The task – Take every line from the material that has the word "agent" in it.

Records to process –
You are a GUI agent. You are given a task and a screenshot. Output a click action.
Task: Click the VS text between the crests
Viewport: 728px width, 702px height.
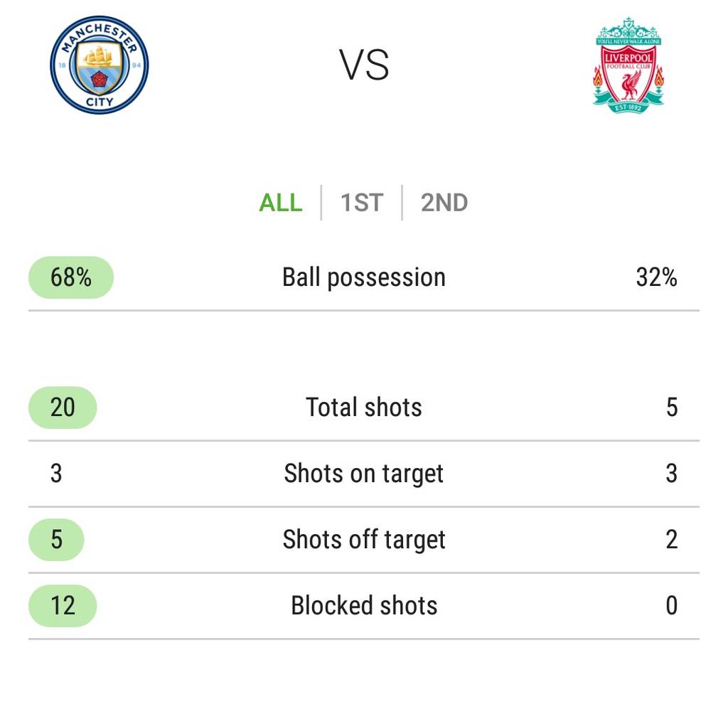pos(364,65)
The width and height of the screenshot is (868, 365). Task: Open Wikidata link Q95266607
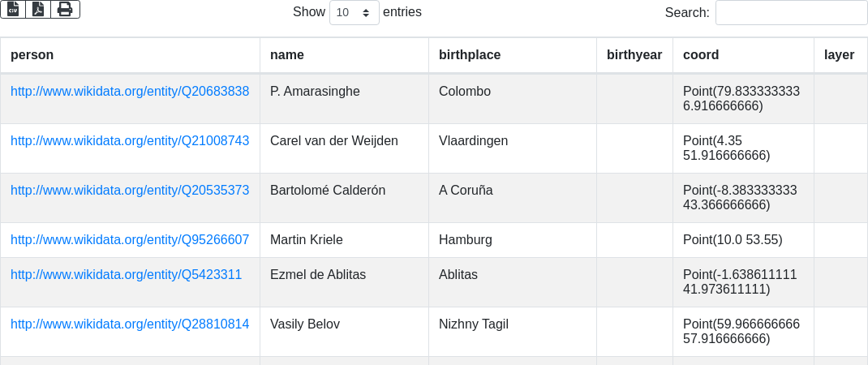[130, 239]
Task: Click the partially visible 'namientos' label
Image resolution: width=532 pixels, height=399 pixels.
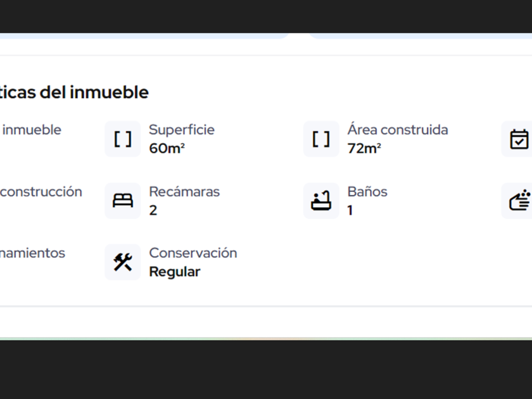Action: 32,253

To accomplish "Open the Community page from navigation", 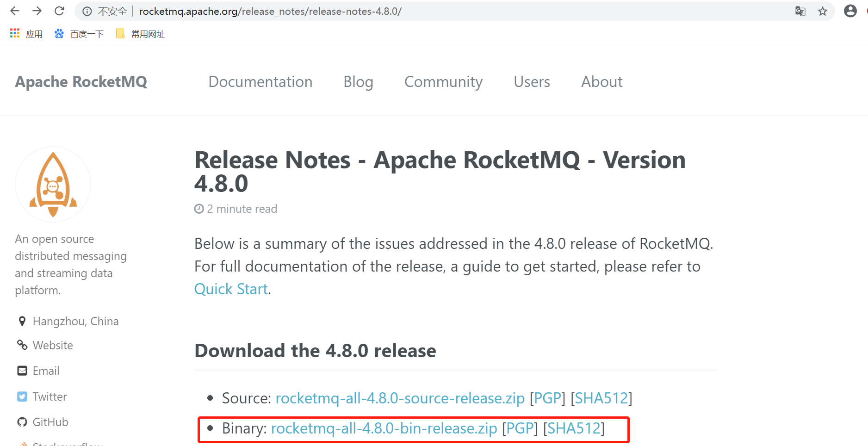I will click(443, 81).
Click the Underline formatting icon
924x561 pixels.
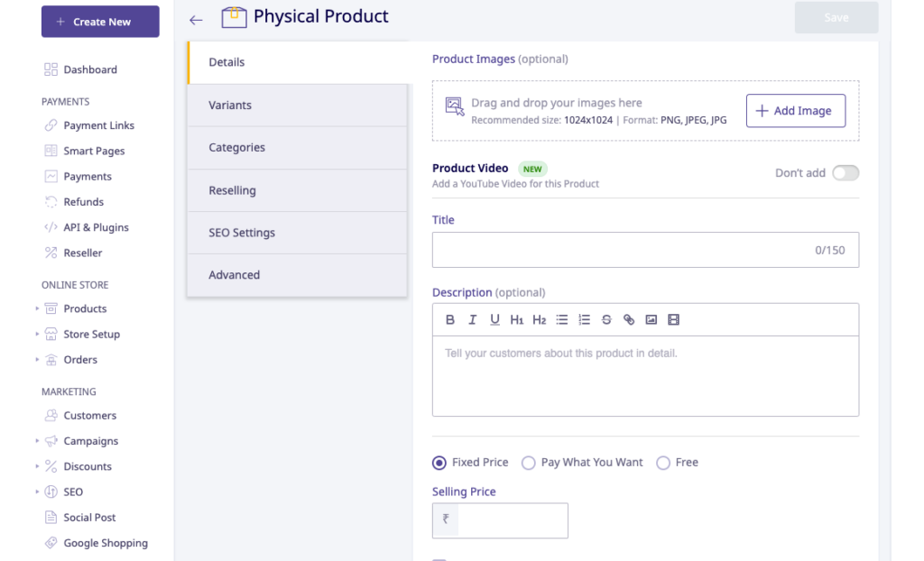[494, 320]
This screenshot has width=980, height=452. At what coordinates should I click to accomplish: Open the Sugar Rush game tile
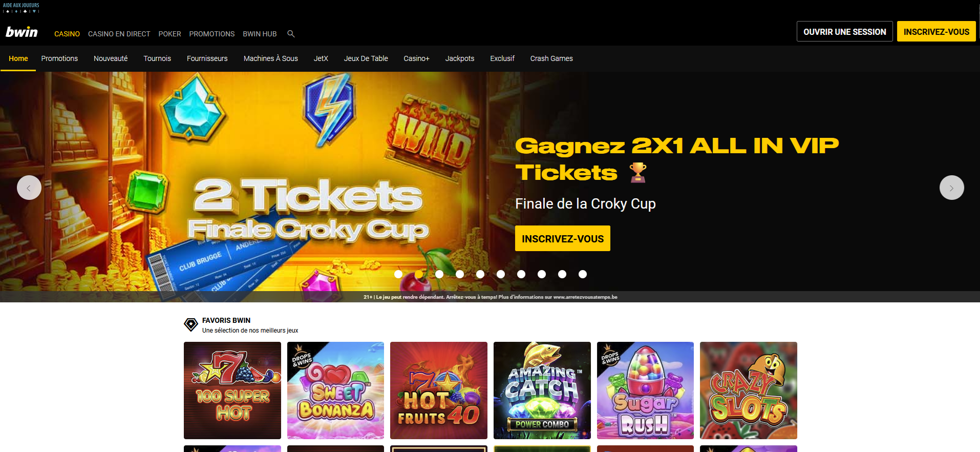pyautogui.click(x=645, y=391)
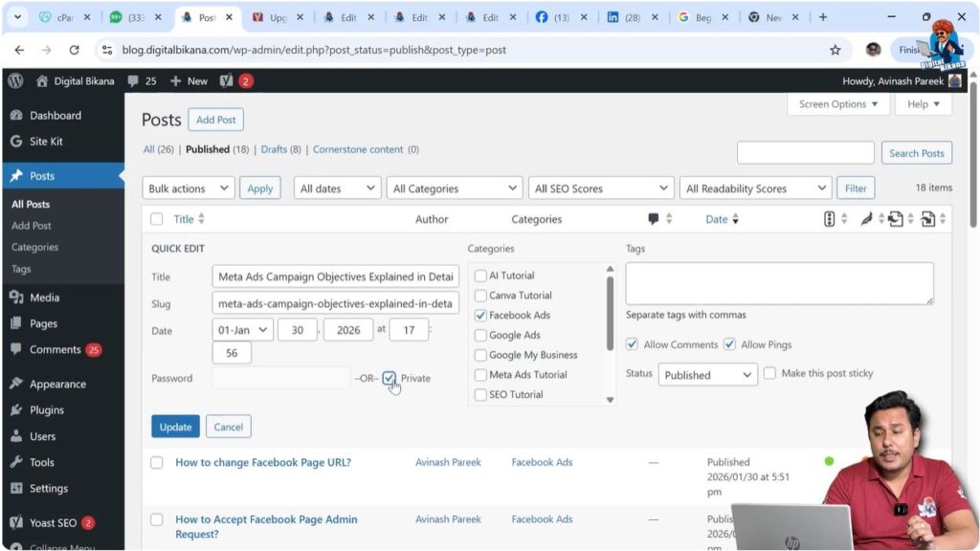Image resolution: width=980 pixels, height=551 pixels.
Task: Open Categories under Posts menu
Action: pos(34,247)
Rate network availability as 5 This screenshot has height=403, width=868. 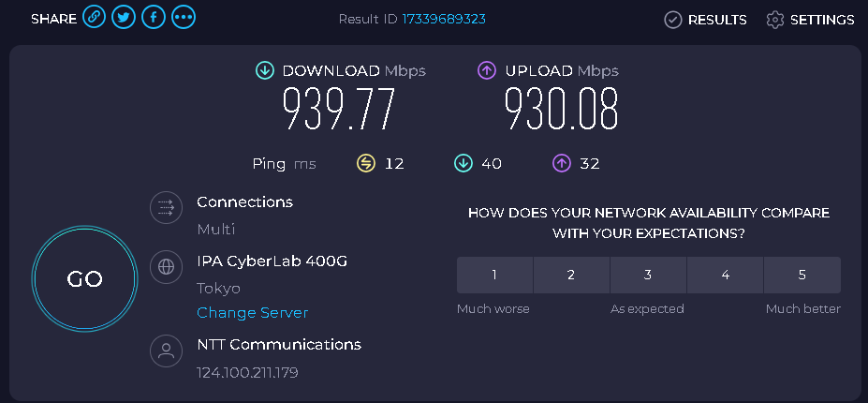click(x=802, y=275)
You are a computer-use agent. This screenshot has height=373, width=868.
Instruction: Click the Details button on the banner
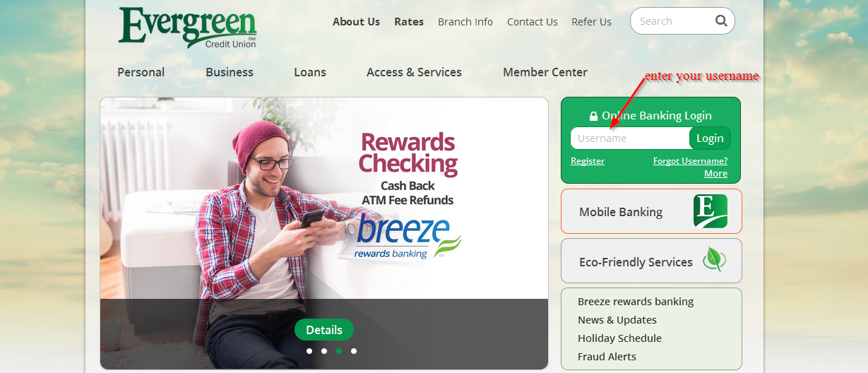(x=324, y=330)
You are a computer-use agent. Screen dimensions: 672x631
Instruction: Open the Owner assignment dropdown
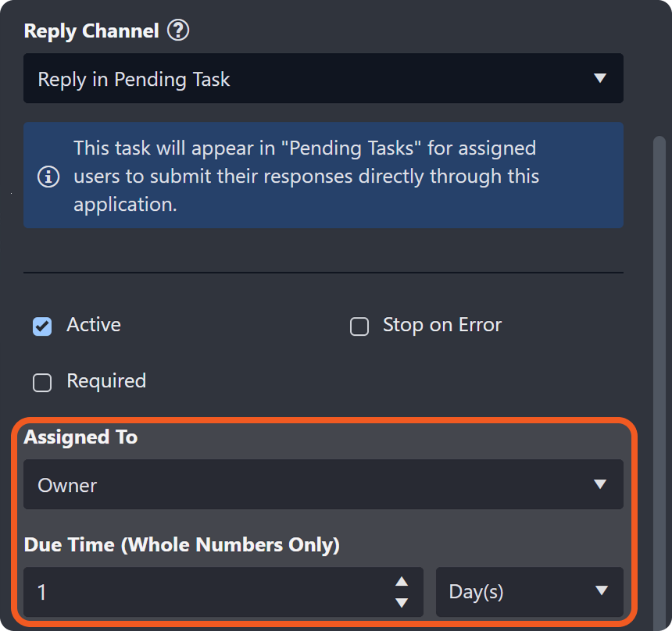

Solution to this exercise –
You are a GUI agent. You are given a task and a screenshot. Output a click action.
You are a computer-use agent. This screenshot has height=373, width=868.
You are a computer-use agent. Screen dimensions: 672x631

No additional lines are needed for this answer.